Qui di seguito un ampio stralcio dell’articolo di Maria Concetta Ambra pubblicato nel n. 3-4/2020 dei Quaderni di Rassegna Sindacale (Futura-Editrice), dedicato al tema de “Il lavoro davanti alla pandemia”

Durante il periodo di emergenza il governo, ricorrendo all’emanazione di diversi Dpcm, ha imposto l’immediata attivazione del lavoro agile, derogando all’obbligo di sottoscrivere l’accordo individuale tra datore di lavoro e lavoratore previsto dalla legge 81 del 2017. Un primo chiarimento necessario riguarda il tipo di lavoro che è stato svolto a distanza negli ultimi mesi. È infatti importante stabilire con chiarezza di cosa stiamo parlando quando ci riferiamo allo smart working o al lavoro agile o al telelavoro, sia in termini normativi che organizzativi.

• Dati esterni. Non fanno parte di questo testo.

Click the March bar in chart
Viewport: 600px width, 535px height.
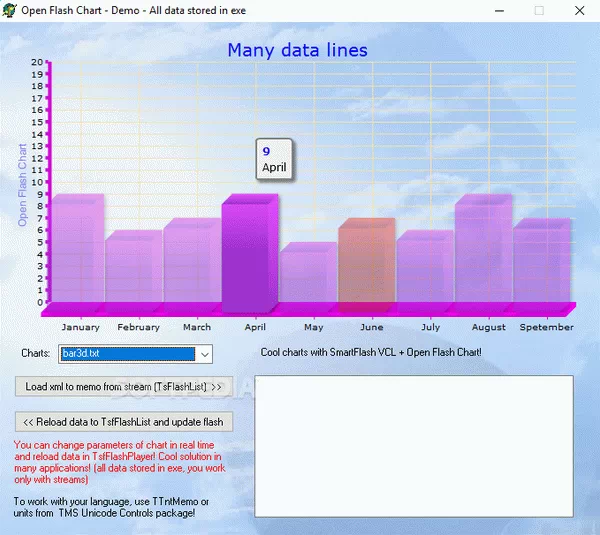point(193,265)
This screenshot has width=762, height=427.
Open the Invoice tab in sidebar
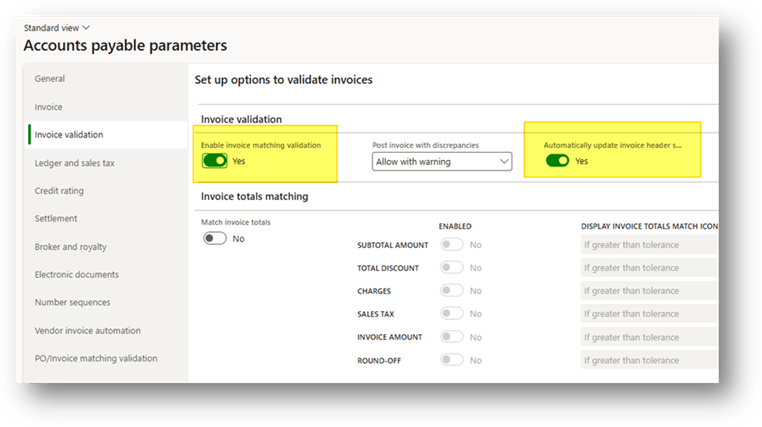coord(48,107)
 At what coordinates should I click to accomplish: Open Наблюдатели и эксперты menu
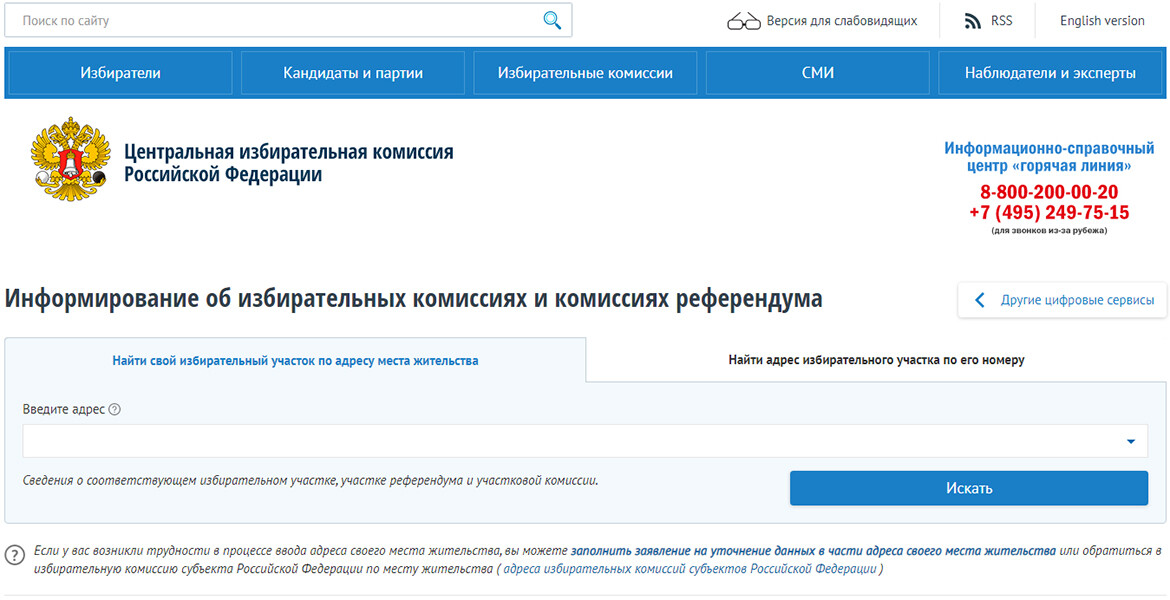point(1050,73)
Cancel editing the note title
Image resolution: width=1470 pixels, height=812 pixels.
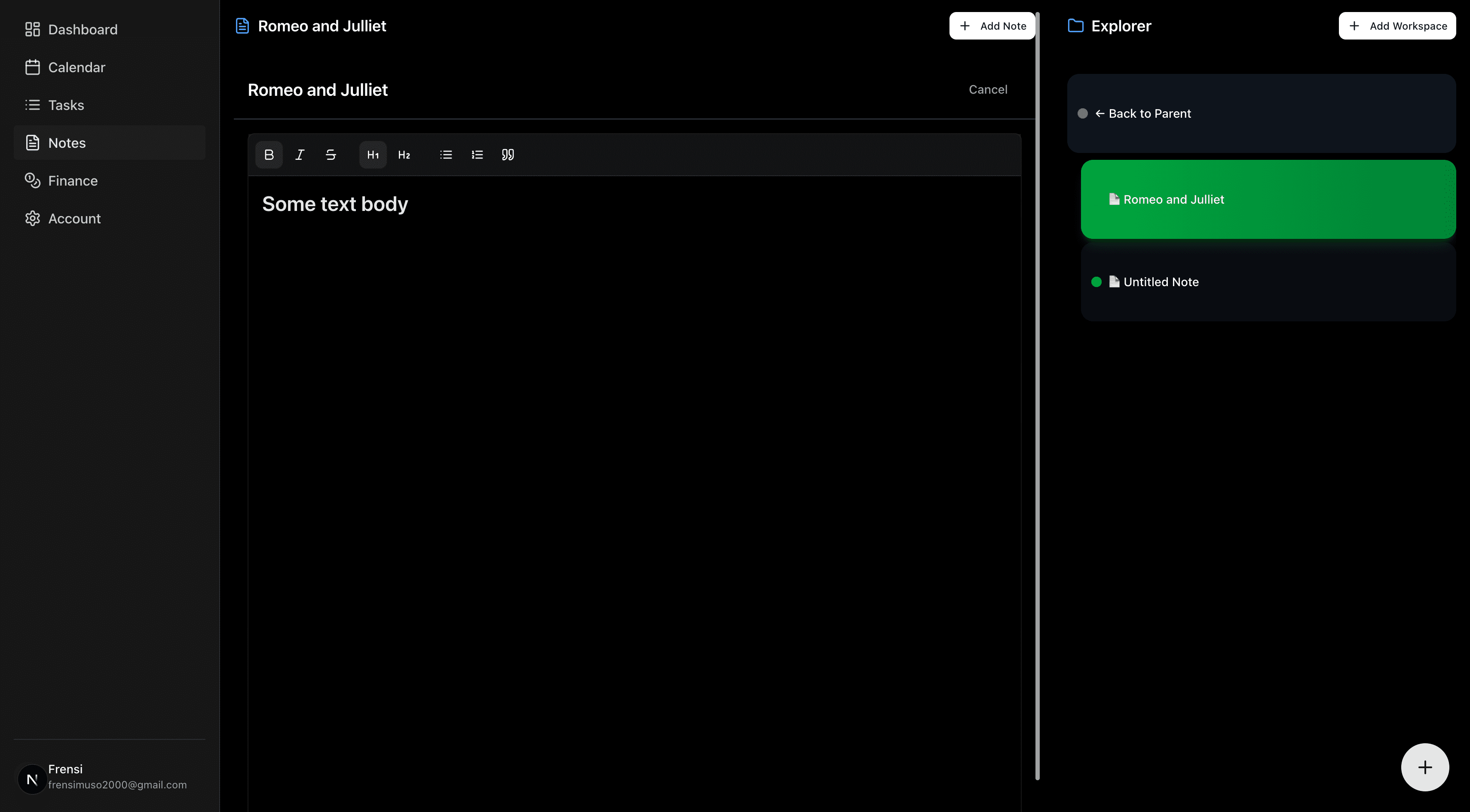click(x=988, y=89)
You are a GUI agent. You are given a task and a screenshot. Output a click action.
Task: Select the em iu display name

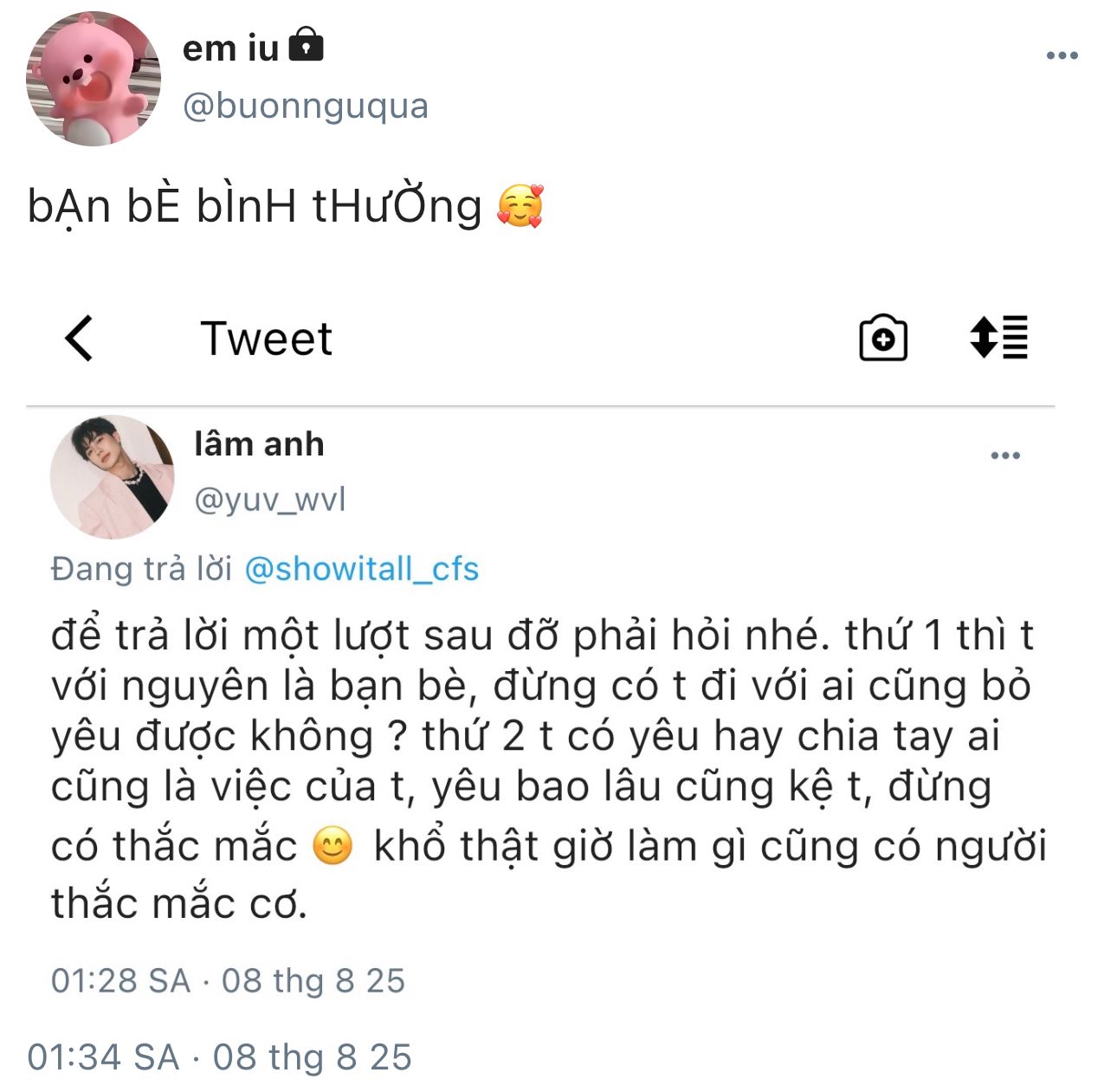pos(230,48)
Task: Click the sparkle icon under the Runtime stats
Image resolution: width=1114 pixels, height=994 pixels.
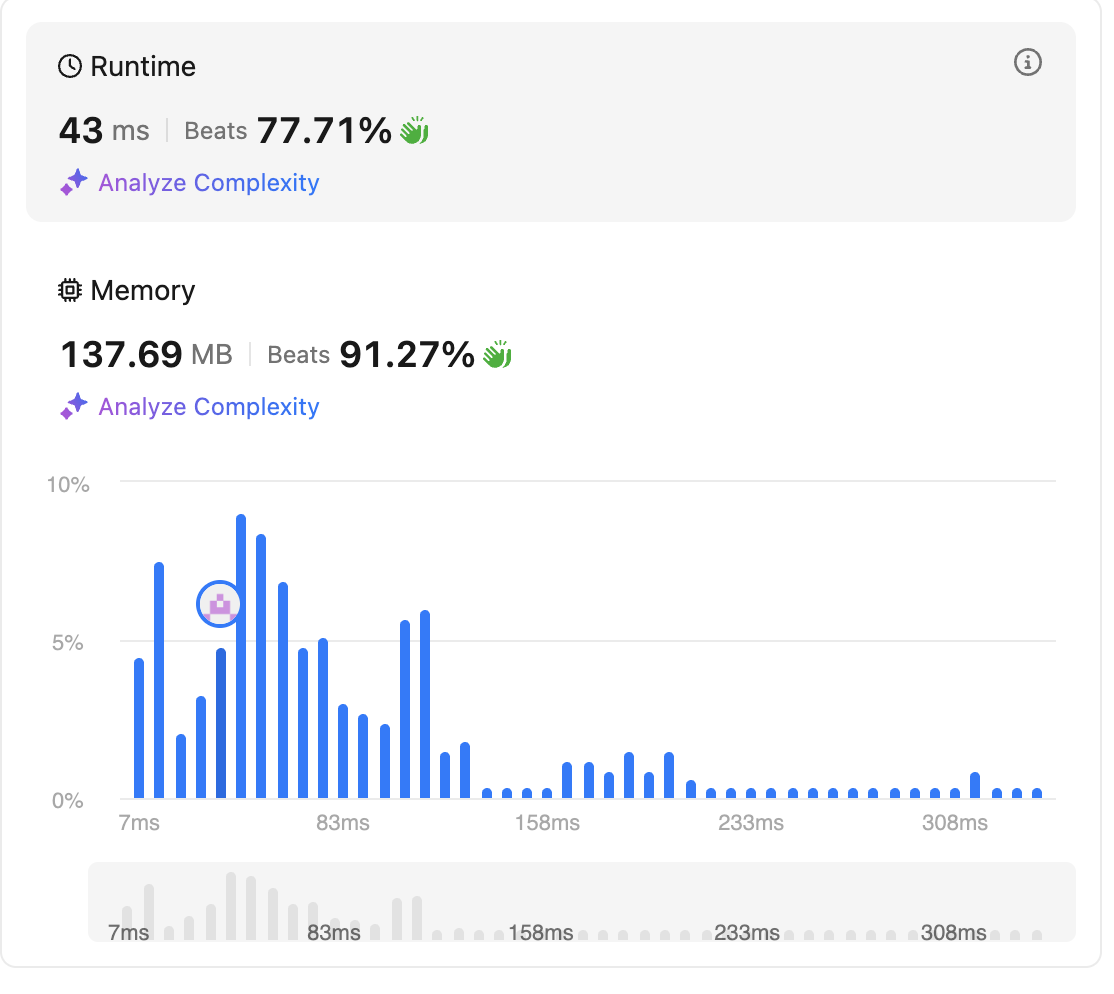Action: pos(74,183)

In effetti nonostante nei già citati Dpcm si faccia riferimento al lavoro agile, il lavoro svolto a distanza ha invece assunto più le caratteristiche del telelavoro, poiché esso è stato costretto obbligatoriamente dentro le mura domestiche e condotto regolarmente fuori dai luoghi di lavoro. Potremmo quindi parlare di “telelavoro coatto”.

Il sociologo De Masi, che più di tutti e per anni ha predicato la necessità del passaggio al telelavoro nella società post-industriale (1993), ha recentemente sottolineato (2020) che l’emergenza della pandemia si è trasformata nel “più vasto esperimento di telelavoro nel mondo”, spingendo milioni di lavoratori a ricorrere forzatamente al telelavoro di massa. In Italia, secondo alcune stime, il numero degli smart workers sarebbe quindi passato da circa 570 mila nel 2019 a circa 8 milioni durante il lockdown.

Per comprendere cosa è cambiato concretamente è utile fare riferimento ai principali risultati delle ricerche che sono state effettuate durante e subito dopo il periodo di confinamento (Fondazione Di Vittorio 2020; Carrieri e Damiano 2021). La prima indagine di Cgil e Fondazione Di Vittorio sullo smart working condotta durante il lockdown e resa pubblica il 18 maggio 2020 ci permette di approfondire le caratteristiche del lavoro svolto a distanza e le sue modalità di attivazione.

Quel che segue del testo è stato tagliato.